Document passage:
Liquidity: Same As It Ever Was... or Not?

Tony Barchetto, CFA | Chief Executive Officer | tony@saltfinancial.com

  • Moving in and out of markets in this environment is difficult to say the least
  • Recent bid/ask spreads suggest stock market liquidity is worse than 2008
  • Liquidity is abundant when you don't need it and scarce when you do. This may seem obvious but has been true from the Buttonwood Tree to the Crash of 1987 to the Global Financial Crisis to today. Markets have evolved to be more efficient and electronic, but no amount of automation or regulation can stave off the chaos of a violent selloff, like the one we are experiencing following the global outbreak of COVID-19.

    Liquidity right now is abysmal by almost any measure. In early March, market depth in the widely traded S&P 500 E-Mini futures contracts collapsed by over 90% from 2019 levels. Even the SPY—the most actively traded equity in the world—isn’t immune. Normally a penny wide all day, the bid/ask spread in SPY blew out to 5 cents near the close on March 13th, which is gaping wide by its standards.

    Looking at spreads across the broader US equity market, the data suggest that liquidity now is worse than it was following the collapse of Lehman Brothers in September 2008.

    We looked at average bid/ask spreads for the top 500 instruments ranked by 30-day value traded on US stock exchanges (equities and ETFs) every day from March 2004 through March 31, 2020. We calculated the daily averages from 15-minute snapshots of the bid/ask and then weighted those values by their 30-day ADTV to put more emphasis on the demand for liquidity instead of just the quote.[1]

    Avg-spread-04-20

    Source: Livevol, Salt Financial calculations.

Required tasks:
1. Transcribe the liquidity article word for word, from "Tony Barchetto, CFA" to "outbreak of COVID-19.", inclusive.
2. The liquidity article has a sentence that begins "This may seem obvious" and traces a span of market history. List every point along that span that the sentence names.
3. Write the next part of the article on stock market liquidity, starting after its final line.

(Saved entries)
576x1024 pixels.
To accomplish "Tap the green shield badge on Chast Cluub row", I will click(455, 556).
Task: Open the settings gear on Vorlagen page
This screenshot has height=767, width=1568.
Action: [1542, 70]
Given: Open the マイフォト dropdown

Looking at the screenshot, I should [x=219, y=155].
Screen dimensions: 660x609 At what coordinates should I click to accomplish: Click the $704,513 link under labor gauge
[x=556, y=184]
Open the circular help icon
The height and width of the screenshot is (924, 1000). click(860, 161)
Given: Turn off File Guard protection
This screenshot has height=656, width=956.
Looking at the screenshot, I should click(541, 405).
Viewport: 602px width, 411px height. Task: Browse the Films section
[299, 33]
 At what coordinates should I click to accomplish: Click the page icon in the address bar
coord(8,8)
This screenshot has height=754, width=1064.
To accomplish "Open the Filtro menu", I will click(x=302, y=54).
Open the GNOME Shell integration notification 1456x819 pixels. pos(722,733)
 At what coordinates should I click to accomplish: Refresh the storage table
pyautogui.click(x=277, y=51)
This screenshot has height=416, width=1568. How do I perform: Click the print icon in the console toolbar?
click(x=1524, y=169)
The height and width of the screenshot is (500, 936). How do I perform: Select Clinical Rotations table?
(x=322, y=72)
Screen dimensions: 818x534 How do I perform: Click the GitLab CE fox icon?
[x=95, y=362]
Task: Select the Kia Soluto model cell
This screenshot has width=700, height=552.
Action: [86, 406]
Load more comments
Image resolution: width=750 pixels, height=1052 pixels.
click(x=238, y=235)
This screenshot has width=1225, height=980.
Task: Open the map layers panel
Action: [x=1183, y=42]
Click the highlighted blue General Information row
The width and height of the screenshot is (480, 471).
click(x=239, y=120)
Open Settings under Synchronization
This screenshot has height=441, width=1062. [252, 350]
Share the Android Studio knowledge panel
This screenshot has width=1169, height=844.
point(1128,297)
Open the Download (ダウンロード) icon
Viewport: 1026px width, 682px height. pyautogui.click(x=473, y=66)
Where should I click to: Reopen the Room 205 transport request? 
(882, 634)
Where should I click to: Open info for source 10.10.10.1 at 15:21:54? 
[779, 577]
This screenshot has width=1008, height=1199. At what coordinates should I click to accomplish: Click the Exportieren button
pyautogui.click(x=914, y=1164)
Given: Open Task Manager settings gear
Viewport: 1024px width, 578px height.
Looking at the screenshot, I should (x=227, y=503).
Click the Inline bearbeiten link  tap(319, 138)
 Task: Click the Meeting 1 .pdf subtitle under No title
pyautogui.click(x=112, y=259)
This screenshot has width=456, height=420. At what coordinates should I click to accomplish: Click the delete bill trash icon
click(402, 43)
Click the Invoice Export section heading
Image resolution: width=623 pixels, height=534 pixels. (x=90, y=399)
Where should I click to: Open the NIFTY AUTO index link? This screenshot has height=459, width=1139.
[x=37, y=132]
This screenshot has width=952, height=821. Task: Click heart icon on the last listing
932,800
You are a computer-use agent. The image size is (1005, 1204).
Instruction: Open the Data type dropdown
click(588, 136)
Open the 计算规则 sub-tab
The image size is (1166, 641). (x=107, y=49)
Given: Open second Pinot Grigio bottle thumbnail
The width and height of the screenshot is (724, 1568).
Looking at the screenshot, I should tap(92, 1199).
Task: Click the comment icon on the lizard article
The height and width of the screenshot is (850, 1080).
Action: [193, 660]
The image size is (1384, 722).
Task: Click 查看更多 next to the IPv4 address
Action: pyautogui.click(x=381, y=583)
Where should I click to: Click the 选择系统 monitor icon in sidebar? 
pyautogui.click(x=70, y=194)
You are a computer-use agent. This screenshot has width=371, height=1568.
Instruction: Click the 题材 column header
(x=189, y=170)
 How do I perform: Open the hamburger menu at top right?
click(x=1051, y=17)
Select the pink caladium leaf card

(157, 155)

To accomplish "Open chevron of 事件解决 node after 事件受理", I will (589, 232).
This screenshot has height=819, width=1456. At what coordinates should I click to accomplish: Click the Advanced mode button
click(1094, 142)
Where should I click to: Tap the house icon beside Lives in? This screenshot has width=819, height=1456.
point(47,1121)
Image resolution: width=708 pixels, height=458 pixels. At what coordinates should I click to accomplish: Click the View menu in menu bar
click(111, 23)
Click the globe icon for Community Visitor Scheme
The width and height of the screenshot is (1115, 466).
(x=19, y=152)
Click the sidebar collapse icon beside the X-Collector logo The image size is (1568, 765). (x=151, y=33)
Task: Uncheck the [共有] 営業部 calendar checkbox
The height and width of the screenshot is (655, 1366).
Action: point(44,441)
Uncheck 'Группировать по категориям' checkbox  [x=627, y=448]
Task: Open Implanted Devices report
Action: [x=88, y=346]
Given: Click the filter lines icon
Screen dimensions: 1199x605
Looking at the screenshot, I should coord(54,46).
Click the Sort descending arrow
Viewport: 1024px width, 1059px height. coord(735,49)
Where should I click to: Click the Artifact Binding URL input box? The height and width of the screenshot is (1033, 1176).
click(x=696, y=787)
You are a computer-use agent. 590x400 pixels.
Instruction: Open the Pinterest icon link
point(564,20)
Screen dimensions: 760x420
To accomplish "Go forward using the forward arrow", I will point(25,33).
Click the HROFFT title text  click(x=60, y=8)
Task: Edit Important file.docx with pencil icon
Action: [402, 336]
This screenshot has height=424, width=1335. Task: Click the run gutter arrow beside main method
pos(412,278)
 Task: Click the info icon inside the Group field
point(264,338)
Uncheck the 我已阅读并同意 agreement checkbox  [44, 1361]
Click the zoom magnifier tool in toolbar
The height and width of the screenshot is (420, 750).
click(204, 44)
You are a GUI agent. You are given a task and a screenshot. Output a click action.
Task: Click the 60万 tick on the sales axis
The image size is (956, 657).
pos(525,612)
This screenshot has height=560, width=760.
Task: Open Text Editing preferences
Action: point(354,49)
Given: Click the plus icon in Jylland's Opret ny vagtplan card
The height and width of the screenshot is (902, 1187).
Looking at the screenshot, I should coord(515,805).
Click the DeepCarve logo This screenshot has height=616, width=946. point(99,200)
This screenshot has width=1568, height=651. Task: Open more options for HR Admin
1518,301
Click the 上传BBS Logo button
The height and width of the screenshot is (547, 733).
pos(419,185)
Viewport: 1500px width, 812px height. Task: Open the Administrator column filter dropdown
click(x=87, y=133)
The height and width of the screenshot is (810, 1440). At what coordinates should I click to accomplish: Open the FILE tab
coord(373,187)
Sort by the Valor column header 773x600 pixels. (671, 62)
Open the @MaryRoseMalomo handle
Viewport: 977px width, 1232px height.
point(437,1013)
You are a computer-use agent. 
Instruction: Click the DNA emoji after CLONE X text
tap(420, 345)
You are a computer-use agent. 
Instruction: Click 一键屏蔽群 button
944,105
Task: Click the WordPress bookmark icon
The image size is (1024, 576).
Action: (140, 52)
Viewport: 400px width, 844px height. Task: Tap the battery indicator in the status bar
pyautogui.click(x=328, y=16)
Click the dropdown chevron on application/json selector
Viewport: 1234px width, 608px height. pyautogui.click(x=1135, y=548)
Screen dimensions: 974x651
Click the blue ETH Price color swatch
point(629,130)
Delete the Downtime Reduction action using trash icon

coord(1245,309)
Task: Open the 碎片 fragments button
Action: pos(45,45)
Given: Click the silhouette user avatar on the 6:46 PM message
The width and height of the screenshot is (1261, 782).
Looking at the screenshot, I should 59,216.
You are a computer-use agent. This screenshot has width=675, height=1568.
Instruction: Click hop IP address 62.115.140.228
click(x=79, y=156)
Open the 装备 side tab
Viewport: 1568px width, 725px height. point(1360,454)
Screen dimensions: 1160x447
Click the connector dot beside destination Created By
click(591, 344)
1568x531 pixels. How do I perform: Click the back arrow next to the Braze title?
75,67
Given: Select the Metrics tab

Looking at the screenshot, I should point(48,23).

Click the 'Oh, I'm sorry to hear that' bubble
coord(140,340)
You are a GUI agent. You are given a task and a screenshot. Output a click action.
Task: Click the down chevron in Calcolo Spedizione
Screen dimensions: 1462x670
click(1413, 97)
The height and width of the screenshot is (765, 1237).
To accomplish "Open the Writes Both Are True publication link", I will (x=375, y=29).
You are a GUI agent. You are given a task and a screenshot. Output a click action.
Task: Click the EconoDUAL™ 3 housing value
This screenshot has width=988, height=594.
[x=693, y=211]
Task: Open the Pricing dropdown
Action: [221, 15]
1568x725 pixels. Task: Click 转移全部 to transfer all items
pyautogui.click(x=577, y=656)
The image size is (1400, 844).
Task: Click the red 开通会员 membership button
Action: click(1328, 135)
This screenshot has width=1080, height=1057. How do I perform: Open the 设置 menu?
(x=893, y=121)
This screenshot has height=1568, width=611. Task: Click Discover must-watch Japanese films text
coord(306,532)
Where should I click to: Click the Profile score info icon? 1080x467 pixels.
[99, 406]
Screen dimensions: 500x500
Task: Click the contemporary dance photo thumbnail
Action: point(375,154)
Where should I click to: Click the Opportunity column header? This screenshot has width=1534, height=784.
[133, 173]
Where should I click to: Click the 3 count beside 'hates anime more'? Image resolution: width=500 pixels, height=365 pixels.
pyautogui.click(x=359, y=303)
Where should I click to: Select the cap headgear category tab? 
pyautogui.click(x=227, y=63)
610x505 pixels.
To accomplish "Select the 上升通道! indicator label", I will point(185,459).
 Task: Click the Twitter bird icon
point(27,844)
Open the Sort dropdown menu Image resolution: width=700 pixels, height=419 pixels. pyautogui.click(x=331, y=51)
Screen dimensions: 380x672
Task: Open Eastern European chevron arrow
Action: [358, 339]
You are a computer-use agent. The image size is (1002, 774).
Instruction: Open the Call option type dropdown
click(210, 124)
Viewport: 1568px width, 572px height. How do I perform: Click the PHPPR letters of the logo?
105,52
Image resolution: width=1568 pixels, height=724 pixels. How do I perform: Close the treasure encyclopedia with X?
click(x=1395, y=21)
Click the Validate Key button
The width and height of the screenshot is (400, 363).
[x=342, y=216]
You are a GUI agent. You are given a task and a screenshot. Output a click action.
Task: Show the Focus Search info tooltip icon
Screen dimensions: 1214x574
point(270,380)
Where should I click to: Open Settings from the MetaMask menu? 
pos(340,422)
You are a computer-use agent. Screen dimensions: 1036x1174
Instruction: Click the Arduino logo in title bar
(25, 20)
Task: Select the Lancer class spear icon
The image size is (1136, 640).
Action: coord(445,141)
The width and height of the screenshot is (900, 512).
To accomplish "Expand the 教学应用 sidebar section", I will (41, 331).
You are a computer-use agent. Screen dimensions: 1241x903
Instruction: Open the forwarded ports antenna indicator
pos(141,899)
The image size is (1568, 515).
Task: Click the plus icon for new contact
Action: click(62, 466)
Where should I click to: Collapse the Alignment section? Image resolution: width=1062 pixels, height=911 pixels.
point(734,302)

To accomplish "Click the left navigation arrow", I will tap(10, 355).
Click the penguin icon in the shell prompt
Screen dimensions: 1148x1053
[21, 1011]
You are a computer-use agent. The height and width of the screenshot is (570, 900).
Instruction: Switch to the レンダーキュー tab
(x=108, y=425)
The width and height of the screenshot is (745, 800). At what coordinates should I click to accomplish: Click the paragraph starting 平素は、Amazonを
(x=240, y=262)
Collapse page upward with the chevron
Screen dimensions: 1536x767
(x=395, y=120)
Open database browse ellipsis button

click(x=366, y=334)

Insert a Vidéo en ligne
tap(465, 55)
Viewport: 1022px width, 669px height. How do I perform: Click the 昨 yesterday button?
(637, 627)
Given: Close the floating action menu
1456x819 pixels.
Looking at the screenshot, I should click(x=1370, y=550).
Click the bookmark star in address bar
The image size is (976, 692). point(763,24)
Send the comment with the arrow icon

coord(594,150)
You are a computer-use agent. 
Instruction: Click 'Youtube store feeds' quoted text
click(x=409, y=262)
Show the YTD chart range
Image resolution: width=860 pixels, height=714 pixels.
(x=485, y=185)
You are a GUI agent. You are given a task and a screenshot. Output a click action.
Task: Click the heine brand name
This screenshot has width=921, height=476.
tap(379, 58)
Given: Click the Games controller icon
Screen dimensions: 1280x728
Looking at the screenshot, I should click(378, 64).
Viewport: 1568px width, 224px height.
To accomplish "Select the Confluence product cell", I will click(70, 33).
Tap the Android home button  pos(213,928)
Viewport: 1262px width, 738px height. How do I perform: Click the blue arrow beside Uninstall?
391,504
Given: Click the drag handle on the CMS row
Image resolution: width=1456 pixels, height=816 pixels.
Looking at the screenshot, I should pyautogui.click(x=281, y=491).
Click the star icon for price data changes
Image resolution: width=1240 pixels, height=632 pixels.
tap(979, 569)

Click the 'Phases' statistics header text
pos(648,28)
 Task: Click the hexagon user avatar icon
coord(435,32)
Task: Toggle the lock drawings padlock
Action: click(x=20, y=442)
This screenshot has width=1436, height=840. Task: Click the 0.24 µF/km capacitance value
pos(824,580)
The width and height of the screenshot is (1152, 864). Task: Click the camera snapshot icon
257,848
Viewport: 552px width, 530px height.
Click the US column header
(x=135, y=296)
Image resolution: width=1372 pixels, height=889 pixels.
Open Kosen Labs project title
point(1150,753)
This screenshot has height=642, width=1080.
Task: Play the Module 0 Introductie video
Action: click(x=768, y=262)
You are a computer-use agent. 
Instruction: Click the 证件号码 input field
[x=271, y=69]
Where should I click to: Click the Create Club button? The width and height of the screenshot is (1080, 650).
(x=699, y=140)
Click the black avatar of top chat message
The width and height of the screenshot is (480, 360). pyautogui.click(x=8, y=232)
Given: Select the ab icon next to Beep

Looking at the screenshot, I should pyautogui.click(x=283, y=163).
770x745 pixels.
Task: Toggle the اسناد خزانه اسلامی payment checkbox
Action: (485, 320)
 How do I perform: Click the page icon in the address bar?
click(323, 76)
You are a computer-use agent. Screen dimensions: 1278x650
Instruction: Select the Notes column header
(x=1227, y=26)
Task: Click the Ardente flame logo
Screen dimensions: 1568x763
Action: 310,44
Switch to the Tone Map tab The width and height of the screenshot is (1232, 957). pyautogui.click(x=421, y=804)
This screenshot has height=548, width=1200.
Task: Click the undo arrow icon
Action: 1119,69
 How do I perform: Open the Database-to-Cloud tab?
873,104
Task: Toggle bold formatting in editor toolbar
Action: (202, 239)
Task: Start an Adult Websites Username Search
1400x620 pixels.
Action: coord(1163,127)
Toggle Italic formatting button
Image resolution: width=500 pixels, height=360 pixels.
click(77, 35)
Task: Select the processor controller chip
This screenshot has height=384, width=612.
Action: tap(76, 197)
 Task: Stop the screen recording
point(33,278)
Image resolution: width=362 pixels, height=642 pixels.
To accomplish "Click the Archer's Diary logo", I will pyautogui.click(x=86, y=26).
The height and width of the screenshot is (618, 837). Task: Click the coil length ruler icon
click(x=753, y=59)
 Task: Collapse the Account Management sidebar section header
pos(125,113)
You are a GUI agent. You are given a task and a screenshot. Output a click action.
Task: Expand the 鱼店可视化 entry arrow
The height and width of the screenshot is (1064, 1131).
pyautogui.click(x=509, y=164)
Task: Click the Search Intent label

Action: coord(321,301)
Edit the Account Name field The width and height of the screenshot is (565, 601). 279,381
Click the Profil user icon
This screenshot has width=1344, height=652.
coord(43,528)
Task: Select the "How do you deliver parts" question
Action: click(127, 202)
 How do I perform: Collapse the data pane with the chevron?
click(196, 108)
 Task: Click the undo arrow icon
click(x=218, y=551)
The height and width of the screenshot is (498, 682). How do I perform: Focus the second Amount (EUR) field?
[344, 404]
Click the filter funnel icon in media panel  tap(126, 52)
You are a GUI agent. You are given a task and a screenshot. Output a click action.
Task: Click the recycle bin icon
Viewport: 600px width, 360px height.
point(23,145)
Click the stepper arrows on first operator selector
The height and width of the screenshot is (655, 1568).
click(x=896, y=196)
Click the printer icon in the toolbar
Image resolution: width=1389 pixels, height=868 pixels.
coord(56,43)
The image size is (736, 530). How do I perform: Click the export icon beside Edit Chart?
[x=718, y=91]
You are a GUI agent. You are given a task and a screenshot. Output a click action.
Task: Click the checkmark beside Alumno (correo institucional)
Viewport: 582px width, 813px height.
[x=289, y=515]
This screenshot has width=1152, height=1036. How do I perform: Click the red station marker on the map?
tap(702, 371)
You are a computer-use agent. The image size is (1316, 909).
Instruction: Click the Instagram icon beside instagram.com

Exercise responses:
1.
Tony Barchetto, CFA | Chief Executive Officer | tony@saltfinancial.com

  • Moving in and out of markets in this environment is difficult to say the least
  • Recent bid/ask spreads suggest stock market liquidity is worse than 2008
  • Liquidity is abundant when you don't need it and scarce when you do. This may seem obvious but has been true from the Buttonwood Tree to the Crash of 1987 to the Global Financial Crisis to today. Markets have evolved to be more efficient and electronic, but no amount of automation or regulation can stave off the chaos of a violent selloff, like the one we are experiencing following the global outbreak of COVID-19.

2.
the Buttonwood Tree
the Crash of 1987
the Global Financial Crisis
today

3.
    The average spread (dotted line) over the entire period was 3.41 bps. Prior to March, the previous high was 5.79 bps on October 10, 2008, a day that marked the intraday low for the month and followed 7 straight days of selling. From the all-time highs on February 19th, 2020 when spreads were at the long-term average, it spiked to 10.86 on March 20th before receding to 7.23 on March 31st—a level still 25% higher than the peak following Lehman in 2008.[2]

    Here’s a look at the daily values from February through March against closing values for the VIX to better show how liquidity conditions worsened as volatility picked up.[3]

    Avg-spread-20-20

    Source: Livevol, Bloomberg, Salt Financial calculations.

    Ask any trader in almost any market on the planet and they will tell you the market “feels” thinner than it’s ever been. But this time the numbers solidly back up the anecdotal evidence. It really is that bad out there. Grab your helmets—we’re in for a rough ride.



    [1] The data were cleansed to eliminate any obvious outliers and holiday weeks (July 4th Thanksgiving, Christmas to New Year’s) were dropped to provide better comparisons across “normal” markets.

    [2] To rule out any data quality issues explaining the extreme values, we spot-checked March 2020 figures against a separate high-quality market data source (Bloomberg) using identical filters. There were no material differences in the calculated weighted average spreads.

    [3] The spikes in bid/ask spreads obviously correlate with levels of market volatility. We omitted the VIX from the longer-term chart to reduce some of the clutter.